Downturn Brings A New Face to Homelessness
Charities See More Women, Families
Saturday, August 15, 2009
PONTIAC, Mich. -- The lowest point in Lawanda Madden's life came in February, when she woke up on the floor of her friend's run-down house in this city battered by recession. She was shivering with cold. She remembers turning to her 8-year-old son, Jovon, and thinking: "How did this happen to us? How did we become homeless?"
Only 15 months before, Madden, 39, had a $35,000-a-year job, a two-bedroom apartment and a car. She was far from rich, but she could treat Jovon to the movies. She occasionally visited her sister in Chicago and bowled in a local league. She dreamed of going to law school. Then she was laid off and lost everything.
"I've had a job since I was 19," she recalled. "I never imagined I would be without a home. You think it's going to get better -- that it's just temporary -- and then six months goes by, and you wonder, 'Wait a minute -- this might be it.' "
With neat hair and clean clothes, a college education and stable job history, Madden represents the new face of American homelessness.
Across the country, community housing networks, charities and emergency shelters are seeing a flood of people like her -- mothers driven out of their homes by the economic collapse. Even as the economy shows signs of improving, the number of homeless families keeps going up. In more and more cases, these people have never been homeless before.
More than half a million family members used an emergency shelter or transitional housing between Oct. 1, 2007, and Oct. 1, 2008, the latest figures available from the Department of Housing and Urban Development. The number of homeless families rose 9 percent, and in rural and suburban areas by 56 percent. Women make up 81 percent of adults in homeless families, and tend to be younger than 30 with children younger than 5.
In some areas of the country, family homelessness has almost tripled since 2007, new figures obtained by The Washington Post show. Formerly prosperous areas such as Bergen County, N.J., and Hillsboro, Ore., have been particularly affected, with increases of 161 percent and 194 percent, respectively. Oakland County, where Madden lives, has experienced a 111 percent jump in the number of families seeking shelter or emergency housing since 2007.

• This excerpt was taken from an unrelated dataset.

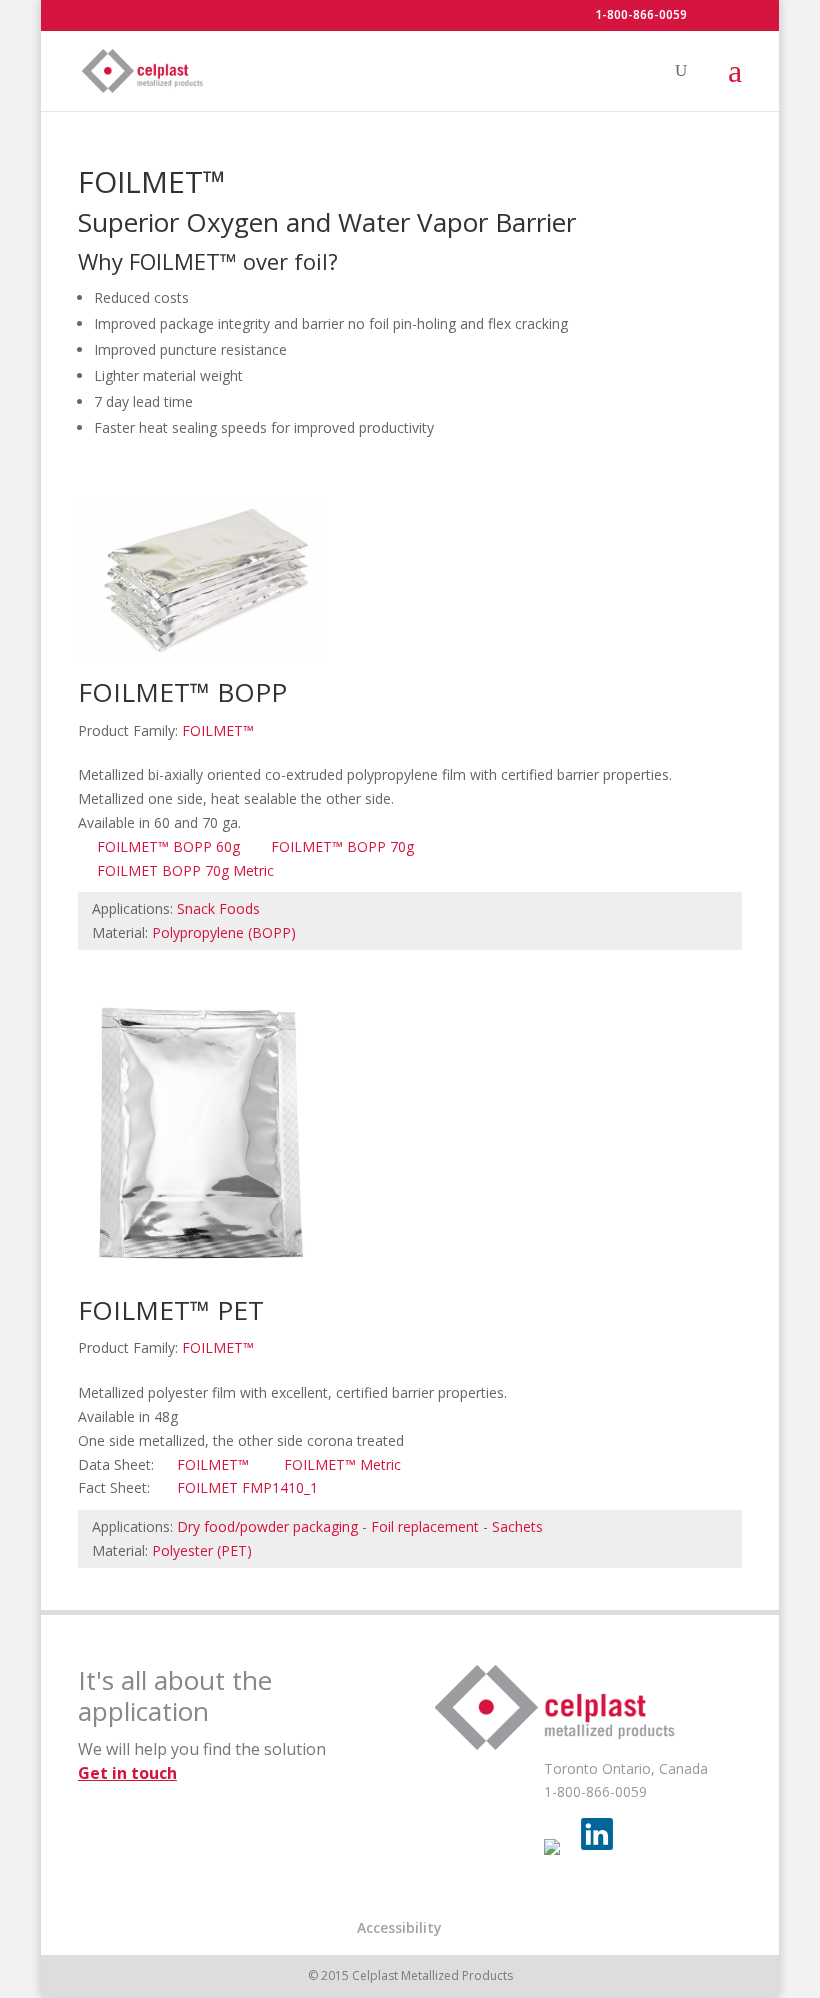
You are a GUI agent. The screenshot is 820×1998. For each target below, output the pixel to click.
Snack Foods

"And it's going to get worse," said Marc Craig, president of the Community Housing Network in Oakland County. "Thousands of people here will lose their unemployment benefit in the next few months. Many of them will become homeless."
The Obama administration announced last month a $1.5 billion package focused on tackling first-time and family homelessness. The funding, which lasts for three years, represents a change from President George W. Bush's approach, which limited most HUD funding to the chronically homeless with substance-abuse or mental-health problems.
"There's been a funding gap for a long time," Craig said. "It's good there's been a change in approach, but the new money is just a Band-Aid. It's got to continue."
The shift is also evidenced in the District, where the number of homeless families is listed as 703, a 20 percent increase over last year. But these figures -- like the HUD statistics -- heavily underestimate the number of homeless families, experts say, as they do not count those who cram themselves and their children into friends' houses, "couch surf," or sleep four to a bed in cheap motel rooms built for single occupancy.
"Families, especially, are likely to explore every option before they stay in a shelter," said Jill Shoemaker, who collects homelessness data for the Community Housing Network in Oakland County. "We just have no way of counting them at the moment."